┌──

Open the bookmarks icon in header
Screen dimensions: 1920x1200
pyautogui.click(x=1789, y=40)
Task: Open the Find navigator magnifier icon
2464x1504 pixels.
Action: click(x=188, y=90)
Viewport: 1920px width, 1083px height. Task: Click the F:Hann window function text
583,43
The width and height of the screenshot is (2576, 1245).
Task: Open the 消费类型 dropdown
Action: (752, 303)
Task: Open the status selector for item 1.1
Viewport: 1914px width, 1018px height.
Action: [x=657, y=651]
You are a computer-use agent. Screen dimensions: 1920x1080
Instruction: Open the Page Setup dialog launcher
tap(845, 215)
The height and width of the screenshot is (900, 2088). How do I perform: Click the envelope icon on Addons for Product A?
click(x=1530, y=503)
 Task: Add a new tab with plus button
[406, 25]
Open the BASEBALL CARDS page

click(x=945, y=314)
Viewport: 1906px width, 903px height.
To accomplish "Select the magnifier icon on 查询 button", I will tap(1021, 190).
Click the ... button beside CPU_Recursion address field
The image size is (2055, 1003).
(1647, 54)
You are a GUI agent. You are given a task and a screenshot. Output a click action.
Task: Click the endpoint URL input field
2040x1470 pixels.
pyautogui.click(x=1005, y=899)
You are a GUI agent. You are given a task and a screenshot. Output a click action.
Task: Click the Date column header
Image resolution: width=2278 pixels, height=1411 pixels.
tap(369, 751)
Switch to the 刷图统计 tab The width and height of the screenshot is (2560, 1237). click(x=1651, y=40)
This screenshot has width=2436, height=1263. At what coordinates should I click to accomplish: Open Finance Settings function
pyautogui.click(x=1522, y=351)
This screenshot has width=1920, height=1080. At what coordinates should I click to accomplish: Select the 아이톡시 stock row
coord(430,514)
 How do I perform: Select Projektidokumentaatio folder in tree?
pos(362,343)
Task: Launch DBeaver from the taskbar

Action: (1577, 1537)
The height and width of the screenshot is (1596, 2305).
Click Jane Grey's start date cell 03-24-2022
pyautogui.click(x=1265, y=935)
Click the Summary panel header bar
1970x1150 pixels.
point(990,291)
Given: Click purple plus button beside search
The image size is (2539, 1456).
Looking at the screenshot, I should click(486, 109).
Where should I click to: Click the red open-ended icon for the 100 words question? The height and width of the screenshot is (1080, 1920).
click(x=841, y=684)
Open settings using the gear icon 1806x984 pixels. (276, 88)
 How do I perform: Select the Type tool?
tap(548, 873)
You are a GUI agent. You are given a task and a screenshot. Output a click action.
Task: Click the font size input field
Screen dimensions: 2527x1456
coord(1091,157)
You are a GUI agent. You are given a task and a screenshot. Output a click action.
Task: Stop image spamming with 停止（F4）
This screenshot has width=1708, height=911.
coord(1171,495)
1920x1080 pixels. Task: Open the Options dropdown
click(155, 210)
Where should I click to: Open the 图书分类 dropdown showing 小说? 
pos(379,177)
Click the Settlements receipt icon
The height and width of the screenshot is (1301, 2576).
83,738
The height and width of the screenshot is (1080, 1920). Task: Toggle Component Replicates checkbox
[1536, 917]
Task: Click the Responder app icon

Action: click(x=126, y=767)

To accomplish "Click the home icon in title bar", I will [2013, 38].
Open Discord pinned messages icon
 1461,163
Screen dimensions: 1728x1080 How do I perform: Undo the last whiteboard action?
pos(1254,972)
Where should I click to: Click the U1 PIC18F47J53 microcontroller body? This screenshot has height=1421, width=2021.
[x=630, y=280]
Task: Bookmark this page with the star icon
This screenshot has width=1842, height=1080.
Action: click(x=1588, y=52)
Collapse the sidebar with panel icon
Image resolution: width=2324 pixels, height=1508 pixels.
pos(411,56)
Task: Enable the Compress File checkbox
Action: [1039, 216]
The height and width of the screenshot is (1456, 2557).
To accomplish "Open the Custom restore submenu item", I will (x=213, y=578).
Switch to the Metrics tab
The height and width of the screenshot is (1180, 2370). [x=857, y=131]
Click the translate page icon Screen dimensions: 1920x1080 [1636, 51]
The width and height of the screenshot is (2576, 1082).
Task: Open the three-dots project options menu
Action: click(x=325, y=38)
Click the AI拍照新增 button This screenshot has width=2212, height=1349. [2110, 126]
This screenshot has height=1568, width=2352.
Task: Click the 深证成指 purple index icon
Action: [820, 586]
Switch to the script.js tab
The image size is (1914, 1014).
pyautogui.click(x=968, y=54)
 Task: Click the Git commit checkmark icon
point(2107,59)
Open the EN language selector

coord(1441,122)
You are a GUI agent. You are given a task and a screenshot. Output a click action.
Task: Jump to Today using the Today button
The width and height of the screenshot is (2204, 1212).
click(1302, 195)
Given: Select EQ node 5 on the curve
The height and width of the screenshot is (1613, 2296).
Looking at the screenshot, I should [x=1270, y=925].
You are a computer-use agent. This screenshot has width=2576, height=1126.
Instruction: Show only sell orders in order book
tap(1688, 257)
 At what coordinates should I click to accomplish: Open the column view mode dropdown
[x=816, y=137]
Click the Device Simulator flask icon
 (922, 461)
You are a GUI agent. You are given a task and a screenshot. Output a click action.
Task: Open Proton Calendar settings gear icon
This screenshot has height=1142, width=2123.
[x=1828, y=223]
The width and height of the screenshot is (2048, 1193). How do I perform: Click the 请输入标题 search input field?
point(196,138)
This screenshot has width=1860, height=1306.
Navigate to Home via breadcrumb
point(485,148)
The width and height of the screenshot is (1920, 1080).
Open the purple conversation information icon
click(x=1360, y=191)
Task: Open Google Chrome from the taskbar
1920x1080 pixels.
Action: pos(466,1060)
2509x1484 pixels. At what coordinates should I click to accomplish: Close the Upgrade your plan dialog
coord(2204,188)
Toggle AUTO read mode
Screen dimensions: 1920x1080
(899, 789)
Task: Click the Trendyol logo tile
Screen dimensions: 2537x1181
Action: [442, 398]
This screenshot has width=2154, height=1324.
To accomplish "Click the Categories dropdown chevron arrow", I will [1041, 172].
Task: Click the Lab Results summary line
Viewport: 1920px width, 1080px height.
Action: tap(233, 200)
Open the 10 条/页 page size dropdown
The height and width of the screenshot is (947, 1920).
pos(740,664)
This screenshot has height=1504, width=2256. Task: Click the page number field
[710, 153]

└──

Work required:
Report all lines in the records that include the string "computer".

Written solution:
You are a computer-use agent. Screen dimensions: 1920x1080
You are a computer-use agent. This screenshot has width=2576, height=1126.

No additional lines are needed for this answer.